The pending sale, which should be announced today, not only frees up the 7,000 acres controlled by the Church Universal and Triumphant, it also allows the land to serve as a gateway to additional bison grazing land in Gallatin National Forest. The purchase of grazing rights won’t be cheap — estimates go as high as $3 million — but given the uproar in recent months over the slaughter of Yellowstone bison leaving the Park, many consider it to be a bargain. The details of the deal should be announced at a press conference today.
The purchase is merely one step in the long road toward a comprehensive bison-management plan, though critics say the current proposal is too limited in scope. Bison will be tested before they are allowed outside the Park to Royal Teton Ranch land, and only 25 that are free of brucellosis will be allowed in. If this program works, the number could be increased to 100. Any more than that would be slaughtered.

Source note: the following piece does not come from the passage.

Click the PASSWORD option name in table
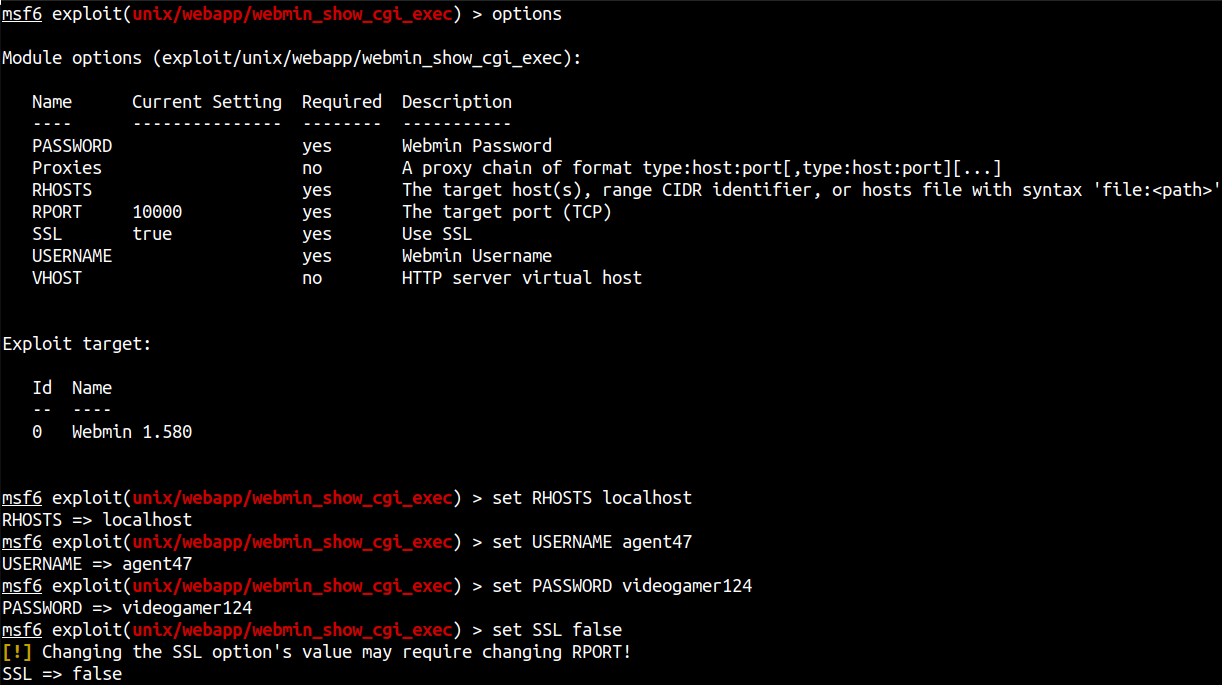 point(72,146)
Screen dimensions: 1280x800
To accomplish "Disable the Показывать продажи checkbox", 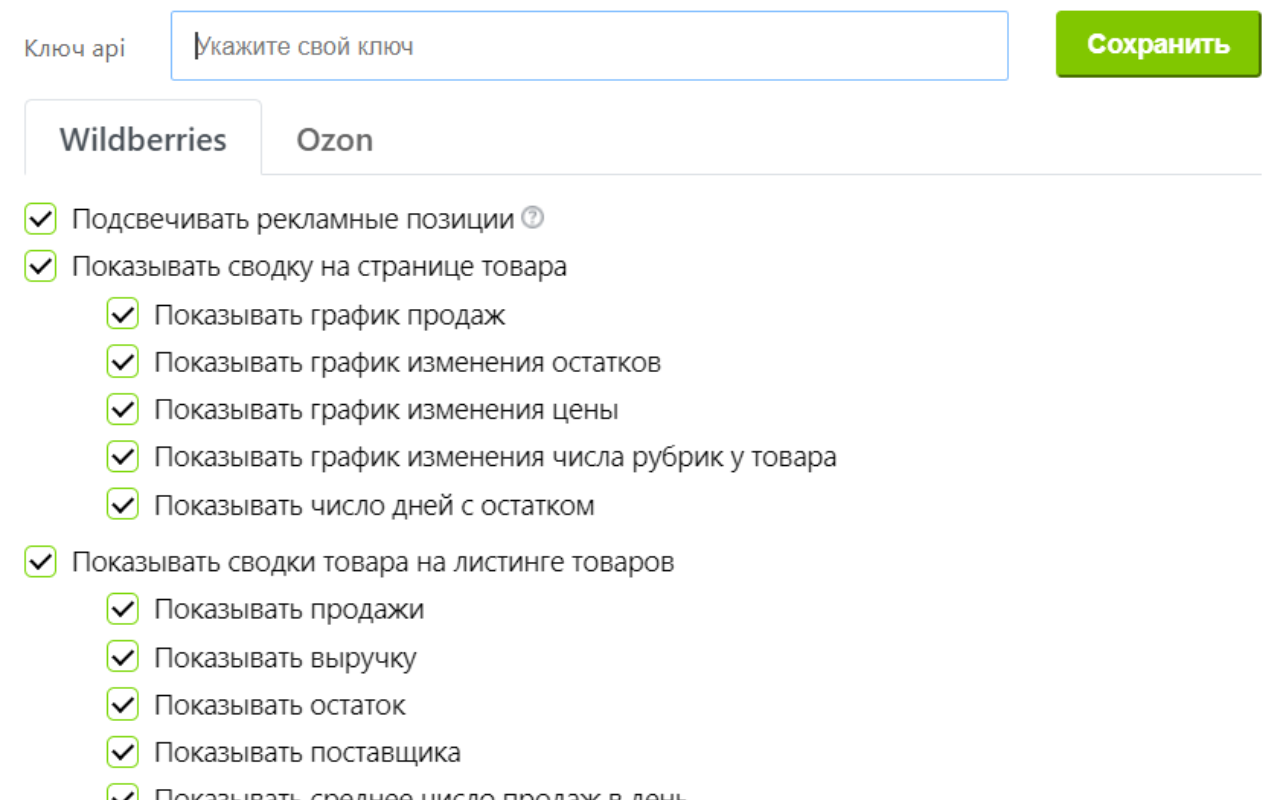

Over 1,600 bison — more than a third of the entire Yellowstone National Park bison population — were slaughtered this winter and spring when they left the boundaries of the Park in search of better grazing. The fear is that bison, which are carriers of the brucellosis virus, will infect Montana’s cattle with the disease, although there’s been no established case where this happened. Brucellosis is a nasty disease that causes cows to spontaneously abort fetuses, and Montana cattlemen fear they will lose their brucellosis-free status, forcing them to test livestock shipped outside the state.